If last year's movie by the guy who brought us "2012" and "The Day After Tomorrow" depicted William Shakespeare as a drunken, inarticulate buffoon, then Simon Callow is here to prove that anyone who doubts the author of "Hamlet" and "King Lear" wasn't a glove-maker's son from Stratford is a "fobbing fly-bitten lout."
The U.S. premiere of Callow's "Being Shakespeare," a one-man show tracing the life of the Bard written by historian Jonathan Bate, opened Wednesday at the Brooklyn Academy of Music's Harvey Theater with the express intent of putting Shakespeare back on his throne.
"He was a grammar school boy from an obscure town in the middle of England," Bate writes in the program. "He came from a perfectly unremarkable background. That's the most remarkable thing of all."

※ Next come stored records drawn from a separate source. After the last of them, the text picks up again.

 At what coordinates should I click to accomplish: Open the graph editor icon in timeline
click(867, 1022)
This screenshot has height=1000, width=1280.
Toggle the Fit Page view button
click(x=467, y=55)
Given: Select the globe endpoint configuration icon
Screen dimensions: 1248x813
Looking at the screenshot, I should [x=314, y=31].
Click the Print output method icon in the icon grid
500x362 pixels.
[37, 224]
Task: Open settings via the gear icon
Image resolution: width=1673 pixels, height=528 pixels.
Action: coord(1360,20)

On stage, Shakespeare's life is broken up into seven parts – lifted from Jaques' "Seven Ages of Man" speech from "As You Like It" – and lines from his plays, sonnets and letters are used to fill in the huge gaps in what we know about the Bard's life.
So, as Shakespeare falls in love with Anne Hathaway, Callow quotes from "Romeo and Juliet" (the classic balcony scene beginning "But soft! What light through yonder window breaks?") and even plays the Juliet part as well. When the argument is made that Shakespeare likely was a soldier at some point, Callow quotes the "Henry V" speech beginning "Once more unto the breach, dear friends."
Callow, who created the part of Mozart in Peter Shaffer's play "Amadeus" and is probably best known in America for playing the bon vivant who dies in "Four Weddings and a Funeral," is dressed in street clothes – a suit coat and pressed trousers – as he roams the stage using a few props – a sword, a paper crown and a few chairs.
We learn about how the Black Plague affected Shakespeare's family, how he first landed a job in London as a stable hand – "500 years later, he'd have vallet-parked your car" – found protection under the patronage of the Earl of Southampton, and how late in life he worked hard to restore the Shakespeare name, which his father had ruined, in Stratford-upon-Avon.
Bate's argument – that echoes of Shakespeare's real life bleed into his work, proving he was a real person – is easily won by the interval. Callow takes evident glee in getting to play various Shakespearian roles he might never land – like various fools and Mamillius, the young son in "Winter's Tale" – and has a clear love for the Bard.
But "Being Shakespeare" requires vigilance and attentiveness from its audience. Director Tom Cairn favors a brisk account and Bate's script is packed full of freewheeling quotes from "Macbeth," "King Lear," "The Tempest," "The Comedy of Errors," "As You Like It," "Winter's Tale" and more. They come and go quickly, keeping the piece fragmentary. It sometimes feels as if you are in a masterclass in English lit.
Not that there's anything wrong with that, especially after "Anonymous" portrays Shakespeare as a drunken, inarticulate buffoon. "Being Shakespeare," which has toured England, been in the West End and next hits Chicago after its New York stand, makes it cool again to be smart.